═══ Исходный текст ═══

ОЛЕГ ЯНКОВСКИЙ. ВЕЧНЫЙ ПОЛЕТ

За три недели до открытия XI Открытого Российского кинофестиваля мы публикуем беседу Андрея ВАНДЕНКО с Президентом-Основателем “Кинотавра”, легендарным актером, sex-символом отечественного кинематографа, отцом знаменитого клип-maker’а Филиппа ЯНКОВСКОГО, свекром Оксаны ФАНДЕРЫ, супругом Людмилы ЗОРИНОЙ, кумиром многих поколений, деятелем культуры с мировым именем – Олегом Ивановичем ЯНКОВСКИМ.

– Вы в порядке – нашли себя в профессии, более чем успешны…

– Да, внешне я вполне благополучный, успешный, востребованный актер. Если, конечно, посмотреть навскидку, не вникать в суть.

– А если вникнуть?

═══

Задача
Ответьте на вопросы по тексту об Олеге Янковском:
1. Какой по счету Открытый Российский кинофестиваль упомянут?
2. Как зовут супругу Олега Янковского?
3. Какими тремя словами Янковский описывает себя как актера, когда говорит, каков он «внешне»?
Записи получены из другого источника.

═══ Исходные данные ═══

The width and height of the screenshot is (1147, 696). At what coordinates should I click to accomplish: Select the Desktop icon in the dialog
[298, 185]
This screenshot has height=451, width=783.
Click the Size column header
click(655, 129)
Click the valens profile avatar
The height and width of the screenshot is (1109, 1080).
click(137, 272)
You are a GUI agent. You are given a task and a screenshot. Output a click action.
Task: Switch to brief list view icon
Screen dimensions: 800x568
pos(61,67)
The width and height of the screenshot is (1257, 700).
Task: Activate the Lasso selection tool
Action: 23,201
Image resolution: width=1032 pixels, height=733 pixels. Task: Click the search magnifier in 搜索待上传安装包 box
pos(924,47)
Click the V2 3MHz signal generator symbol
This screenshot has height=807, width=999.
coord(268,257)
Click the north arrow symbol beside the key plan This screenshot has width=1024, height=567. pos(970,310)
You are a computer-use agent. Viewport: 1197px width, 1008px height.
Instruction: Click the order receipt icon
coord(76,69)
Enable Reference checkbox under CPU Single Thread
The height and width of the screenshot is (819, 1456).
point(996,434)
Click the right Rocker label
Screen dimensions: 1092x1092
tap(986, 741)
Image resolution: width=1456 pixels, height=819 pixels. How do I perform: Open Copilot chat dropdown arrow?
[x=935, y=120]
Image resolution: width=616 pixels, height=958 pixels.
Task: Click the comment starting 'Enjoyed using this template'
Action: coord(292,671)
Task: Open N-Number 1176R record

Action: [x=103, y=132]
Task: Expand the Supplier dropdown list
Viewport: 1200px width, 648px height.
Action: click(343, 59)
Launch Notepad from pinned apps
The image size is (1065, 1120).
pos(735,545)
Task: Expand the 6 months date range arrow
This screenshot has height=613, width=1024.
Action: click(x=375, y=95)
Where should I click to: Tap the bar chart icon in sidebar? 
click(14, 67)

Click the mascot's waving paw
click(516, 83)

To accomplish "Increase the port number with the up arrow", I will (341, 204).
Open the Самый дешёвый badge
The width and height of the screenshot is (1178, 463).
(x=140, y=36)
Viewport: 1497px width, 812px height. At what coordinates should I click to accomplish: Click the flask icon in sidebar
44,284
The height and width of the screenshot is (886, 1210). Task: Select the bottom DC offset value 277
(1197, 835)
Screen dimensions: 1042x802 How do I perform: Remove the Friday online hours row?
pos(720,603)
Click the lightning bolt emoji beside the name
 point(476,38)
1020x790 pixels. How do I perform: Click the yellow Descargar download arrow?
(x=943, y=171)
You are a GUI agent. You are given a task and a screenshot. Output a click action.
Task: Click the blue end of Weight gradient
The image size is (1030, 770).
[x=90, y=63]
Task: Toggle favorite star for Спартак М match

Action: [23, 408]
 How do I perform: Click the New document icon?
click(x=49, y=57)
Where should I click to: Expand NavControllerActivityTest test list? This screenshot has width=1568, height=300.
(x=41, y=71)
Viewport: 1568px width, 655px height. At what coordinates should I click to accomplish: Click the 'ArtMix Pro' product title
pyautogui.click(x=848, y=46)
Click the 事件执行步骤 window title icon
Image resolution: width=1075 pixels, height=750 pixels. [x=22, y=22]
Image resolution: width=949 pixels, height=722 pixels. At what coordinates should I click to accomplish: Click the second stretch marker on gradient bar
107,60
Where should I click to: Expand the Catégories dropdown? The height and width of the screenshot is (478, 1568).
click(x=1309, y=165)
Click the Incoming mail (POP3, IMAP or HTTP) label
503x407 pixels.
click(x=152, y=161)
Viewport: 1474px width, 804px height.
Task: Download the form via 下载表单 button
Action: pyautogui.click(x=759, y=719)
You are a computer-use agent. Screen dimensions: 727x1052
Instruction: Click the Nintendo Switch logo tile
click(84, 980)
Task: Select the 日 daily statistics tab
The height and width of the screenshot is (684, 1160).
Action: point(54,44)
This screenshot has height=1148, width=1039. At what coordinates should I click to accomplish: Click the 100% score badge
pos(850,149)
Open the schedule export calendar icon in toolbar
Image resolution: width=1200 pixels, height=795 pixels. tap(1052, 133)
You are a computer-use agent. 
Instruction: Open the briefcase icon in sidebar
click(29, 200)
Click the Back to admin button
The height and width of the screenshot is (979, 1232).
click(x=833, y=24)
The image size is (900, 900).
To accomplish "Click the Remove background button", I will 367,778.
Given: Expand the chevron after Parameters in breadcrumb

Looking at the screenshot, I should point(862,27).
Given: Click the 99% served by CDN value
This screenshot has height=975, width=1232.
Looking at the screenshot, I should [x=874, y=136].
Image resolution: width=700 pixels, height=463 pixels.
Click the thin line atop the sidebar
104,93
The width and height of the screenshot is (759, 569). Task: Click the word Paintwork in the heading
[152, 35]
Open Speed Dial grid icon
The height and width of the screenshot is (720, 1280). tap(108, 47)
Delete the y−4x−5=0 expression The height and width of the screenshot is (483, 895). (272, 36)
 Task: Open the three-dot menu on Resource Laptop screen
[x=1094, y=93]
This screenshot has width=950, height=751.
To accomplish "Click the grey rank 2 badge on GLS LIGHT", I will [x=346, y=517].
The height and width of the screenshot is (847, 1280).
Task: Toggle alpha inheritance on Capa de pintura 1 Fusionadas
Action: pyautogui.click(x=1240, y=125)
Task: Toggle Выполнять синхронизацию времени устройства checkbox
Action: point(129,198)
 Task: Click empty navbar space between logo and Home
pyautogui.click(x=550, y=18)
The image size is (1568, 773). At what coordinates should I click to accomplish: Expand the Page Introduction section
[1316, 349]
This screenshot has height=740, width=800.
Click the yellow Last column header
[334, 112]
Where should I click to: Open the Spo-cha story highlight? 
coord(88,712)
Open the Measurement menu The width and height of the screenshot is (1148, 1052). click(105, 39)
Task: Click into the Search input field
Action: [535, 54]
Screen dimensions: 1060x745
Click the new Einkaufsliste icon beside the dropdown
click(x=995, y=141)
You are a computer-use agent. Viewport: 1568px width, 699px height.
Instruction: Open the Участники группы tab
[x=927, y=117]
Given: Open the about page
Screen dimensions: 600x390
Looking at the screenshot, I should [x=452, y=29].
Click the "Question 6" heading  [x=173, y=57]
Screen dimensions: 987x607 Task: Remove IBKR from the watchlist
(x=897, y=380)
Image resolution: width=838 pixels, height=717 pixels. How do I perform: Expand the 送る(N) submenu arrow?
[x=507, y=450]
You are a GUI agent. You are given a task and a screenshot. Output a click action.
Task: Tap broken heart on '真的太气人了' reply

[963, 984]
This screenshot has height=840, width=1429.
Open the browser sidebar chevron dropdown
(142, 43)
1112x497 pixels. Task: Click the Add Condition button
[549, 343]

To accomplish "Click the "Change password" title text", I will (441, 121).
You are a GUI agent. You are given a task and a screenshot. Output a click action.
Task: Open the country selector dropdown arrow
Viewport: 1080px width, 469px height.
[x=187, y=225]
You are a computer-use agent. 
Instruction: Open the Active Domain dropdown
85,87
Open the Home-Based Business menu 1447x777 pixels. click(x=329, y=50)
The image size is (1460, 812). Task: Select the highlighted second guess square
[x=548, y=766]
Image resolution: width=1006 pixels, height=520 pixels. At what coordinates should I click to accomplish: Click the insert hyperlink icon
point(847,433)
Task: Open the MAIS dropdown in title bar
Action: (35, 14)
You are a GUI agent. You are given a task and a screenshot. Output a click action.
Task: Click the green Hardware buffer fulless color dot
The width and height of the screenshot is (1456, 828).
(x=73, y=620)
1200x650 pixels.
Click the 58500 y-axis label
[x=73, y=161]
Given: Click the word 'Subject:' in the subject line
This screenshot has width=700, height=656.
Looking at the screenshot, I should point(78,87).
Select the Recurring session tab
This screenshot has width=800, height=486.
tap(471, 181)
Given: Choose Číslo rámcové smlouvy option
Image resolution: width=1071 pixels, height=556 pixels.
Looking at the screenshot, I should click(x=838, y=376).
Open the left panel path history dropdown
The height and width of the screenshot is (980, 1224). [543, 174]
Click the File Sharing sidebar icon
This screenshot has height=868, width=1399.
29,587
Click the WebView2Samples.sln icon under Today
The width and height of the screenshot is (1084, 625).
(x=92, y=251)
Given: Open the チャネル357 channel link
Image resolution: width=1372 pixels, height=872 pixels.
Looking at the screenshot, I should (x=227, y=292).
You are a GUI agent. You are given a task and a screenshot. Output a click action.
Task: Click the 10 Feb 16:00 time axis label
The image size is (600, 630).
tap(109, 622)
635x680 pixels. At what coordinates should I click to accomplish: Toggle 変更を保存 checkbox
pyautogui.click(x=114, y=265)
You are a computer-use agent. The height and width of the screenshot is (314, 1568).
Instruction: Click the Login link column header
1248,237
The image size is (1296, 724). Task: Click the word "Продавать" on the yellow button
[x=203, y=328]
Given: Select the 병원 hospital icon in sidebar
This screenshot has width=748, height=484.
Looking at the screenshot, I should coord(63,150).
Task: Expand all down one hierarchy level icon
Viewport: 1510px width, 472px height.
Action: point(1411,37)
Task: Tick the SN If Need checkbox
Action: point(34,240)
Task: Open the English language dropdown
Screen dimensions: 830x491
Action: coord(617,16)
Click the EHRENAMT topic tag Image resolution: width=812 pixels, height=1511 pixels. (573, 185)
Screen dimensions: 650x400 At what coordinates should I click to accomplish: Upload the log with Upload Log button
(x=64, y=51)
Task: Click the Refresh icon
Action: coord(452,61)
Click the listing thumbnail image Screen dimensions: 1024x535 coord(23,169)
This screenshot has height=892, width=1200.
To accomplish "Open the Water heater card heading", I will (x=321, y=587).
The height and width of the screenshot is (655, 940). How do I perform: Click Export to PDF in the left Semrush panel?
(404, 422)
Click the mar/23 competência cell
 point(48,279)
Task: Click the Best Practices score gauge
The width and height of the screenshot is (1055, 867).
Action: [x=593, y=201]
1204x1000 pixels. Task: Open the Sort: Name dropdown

═══

Письменный ответ
1. Одиннадцатый (XI).
2. Людмила Зорина.
3. Благополучный, успешный, востребованный.